Text under study:

-=-=-

# Newbie With Basic Questions



## ThaRatChick (Apr 15, 2010)

Total newbie on raising feeder insects, and even having mantids. So hopefully you guys can help me  

I'm planning on ordering cultures from mantisplace.

How many cultures should we get? We are getting 6 baby mantids, I'll find out the age tomorrow when we get them. We'll buy some FFs from petco to tide us over for awhile. Is there anything else we need to get other than the cultures? A list would be nice! Also (i know, it should be in housing section), whiat would you suggest for housing? We'll get some simple containers tomorrow until we get everything figured out.


----------



## massaman (Apr 15, 2010)

Go with a culture or two to start with and you can make your own cultures as well to continue the fruit fly population and its easy to do!

You can get cheap cultures of fruit flies online too from josh's frogs that is already producing or freshly made!

As far as housing goes once they are sub adult to adult you can put them in critter keepers if you decide to or place them in small rectangle,round or hex shaped aquariums!


----------



## Rick (Apr 16, 2010)

Paul did a good job of covering the fruit fly issue. I recommend buying some 32 oz insect cups (same type mantids can live in) to make new ff cultures in. Also get some fruit fly medium. I prefer the type sold by carolina.com. When they outgrow the ff's you will neeed to move up to house or bluebottle flies, both are readily available.

For now I would get the typical 32 oz insect cup for housing. These are the best in my opinion. Once they outgrow those you have many choices. Critter keepers were mentioned but I feel those are a poor choice for mantids. I use the small 2.5 gallon aquariums with screen lid. These can be sectioned off and three mantids can live in one tank.


----------



## ThaRatChick (Apr 16, 2010)

We decided to get either cups, like said, or some type of tupperware and cut a hole in the top to cover in window mesh.

-=-=-

Data excerpt:
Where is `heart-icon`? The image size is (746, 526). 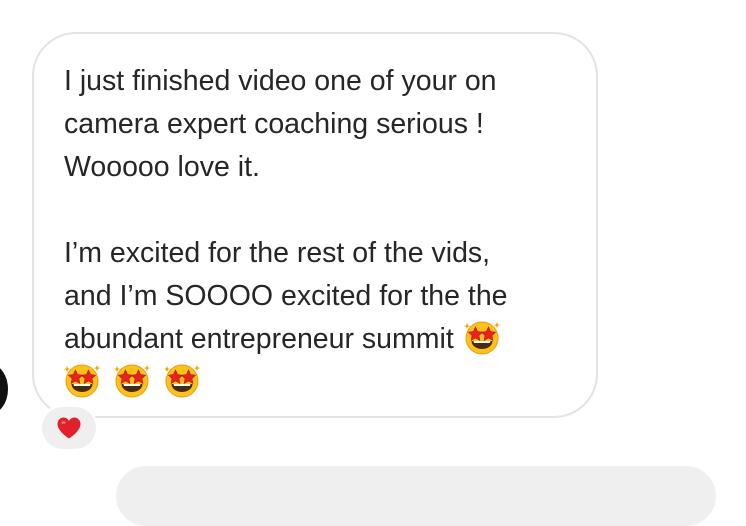 heart-icon is located at coordinates (69, 428).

-=-=-

Work instructions:
**A)** Answer these questions from the mantid forum thread:
(i) How many baby mantids does ThaRatChick say are being acquired?
(ii) Whose fruit fly medium does Rick prefer?
(iii) What size of aquarium does Rick use, and how many mantids can live in one?
**B)** For each statement, say yes or no according to the mantid forum thread, and quote the words that decide it.
(i) massaman says fruit fly cultures can be bought online from josh's frogs.
(ii) Rick regards critter keepers as a good choice for mantids.
(iii) ThaRatChick considers cutting a hole in a container top and covering it with window mesh.
Answer using only the mantid forum thread, not the material.

Results of the tasks:
**A)**
(i) Six baby mantids.
(ii) The type sold by carolina.com.
(iii) Small 2.5 gallon aquariums with a screen lid; three mantids can live in one when it is sectioned off.

**B)**
(i) Yes: "You can get cheap cultures of fruit flies online too from josh's frogs"
(ii) No: "Critter keepers were mentioned but I feel those are a poor choice for mantids."
(iii) Yes: "some type of tupperware and cut a hole in the top to cover in window mesh."